Koide, Naohiko; Adachi, Wataru; Koike, Shoichiro; Watanabe, Hiroyuki; Yazawa, Kazuyuki; Amano, Jun
May 1998
American Journal of Gastroenterology;May1998, Vol. 93 Issue 5, p758
Academic Journal
Objectives: Synchronous gastric tumors (including benign and secondary tumors) associated with esophageal cancer present diagnostic and therapeutic issues. We investigated this synchronous association, and retrospectively determined the frequency of the gastric tumors and the clinical characteristics. Methods: In a series of 208 patients with esophageal cancer, we investigated the synchronous gastric tumors, as well as the frequency of association, dinicopathological characteristics, diagnosis, treatment, and the clinical outcome after surgery. Results: Twenty-eight gastric tumors were found in 24 patients.
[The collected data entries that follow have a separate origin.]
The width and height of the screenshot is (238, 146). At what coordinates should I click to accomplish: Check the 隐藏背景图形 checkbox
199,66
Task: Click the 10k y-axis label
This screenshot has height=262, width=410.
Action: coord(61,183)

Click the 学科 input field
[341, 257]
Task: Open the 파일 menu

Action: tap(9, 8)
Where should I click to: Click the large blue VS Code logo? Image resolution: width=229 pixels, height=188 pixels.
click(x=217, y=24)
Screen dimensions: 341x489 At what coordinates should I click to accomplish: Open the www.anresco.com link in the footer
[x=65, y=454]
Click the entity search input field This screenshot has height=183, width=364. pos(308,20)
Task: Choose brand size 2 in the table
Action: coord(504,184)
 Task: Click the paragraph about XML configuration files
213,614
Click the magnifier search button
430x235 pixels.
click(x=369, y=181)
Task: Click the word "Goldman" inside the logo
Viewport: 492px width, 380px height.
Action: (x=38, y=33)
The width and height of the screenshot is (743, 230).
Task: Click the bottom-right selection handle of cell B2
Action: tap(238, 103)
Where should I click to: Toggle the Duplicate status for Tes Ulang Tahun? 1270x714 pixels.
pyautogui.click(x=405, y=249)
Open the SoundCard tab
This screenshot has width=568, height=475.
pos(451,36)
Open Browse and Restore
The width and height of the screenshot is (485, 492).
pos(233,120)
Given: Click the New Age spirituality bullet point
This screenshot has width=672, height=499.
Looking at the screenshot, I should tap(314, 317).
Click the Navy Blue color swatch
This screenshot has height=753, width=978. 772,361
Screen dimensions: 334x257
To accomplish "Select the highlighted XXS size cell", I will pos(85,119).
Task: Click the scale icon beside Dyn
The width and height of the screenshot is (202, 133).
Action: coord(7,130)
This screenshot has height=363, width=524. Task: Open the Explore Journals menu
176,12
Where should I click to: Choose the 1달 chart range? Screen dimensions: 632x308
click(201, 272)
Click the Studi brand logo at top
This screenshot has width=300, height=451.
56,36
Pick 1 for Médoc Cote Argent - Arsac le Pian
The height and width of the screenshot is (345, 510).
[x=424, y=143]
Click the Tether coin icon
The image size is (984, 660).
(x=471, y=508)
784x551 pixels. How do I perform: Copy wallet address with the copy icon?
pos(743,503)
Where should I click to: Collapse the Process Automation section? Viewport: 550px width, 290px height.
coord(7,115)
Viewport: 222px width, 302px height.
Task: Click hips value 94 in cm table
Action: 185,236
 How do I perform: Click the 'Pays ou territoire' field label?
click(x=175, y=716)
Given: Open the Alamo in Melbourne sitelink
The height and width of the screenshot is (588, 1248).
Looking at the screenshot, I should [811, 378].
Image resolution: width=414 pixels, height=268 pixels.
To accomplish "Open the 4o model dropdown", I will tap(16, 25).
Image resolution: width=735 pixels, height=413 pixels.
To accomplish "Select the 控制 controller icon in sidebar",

Adenocarcinoma was most frequent. Most of these tumors were located at the upper or middle third of the stomach. Eight gastric tumors in six patients could not be detected preoperatively. Six of these tumors including a gastric remnant cancer were detected in the resected stomach, and two leiomyomas were detected during the operation. In one patient in which an endoscope could not pass through the esophagus, a leiomyoma was detected in the resected stomach. For the gastric cancers, total gastrectomy or proximal gastrectomy with lymph node dissections was performed. For the benign tumors, partial resection of the stomach was performed, and endoscopic resection was performed preoperatively for an adenoma. In both the postoperative hospital mortality rate and the survival rate after surgery, there were no significant differences between the patients with and without gastric tumors. Conclusions: Synchronous gastric tumors associated with esophageal cancer are not rare. When an endoscope cannot pass through the esophagus before surgery, other techniques must be performed to explore the stomach. For these patients, surgical treatment should be adapted positively.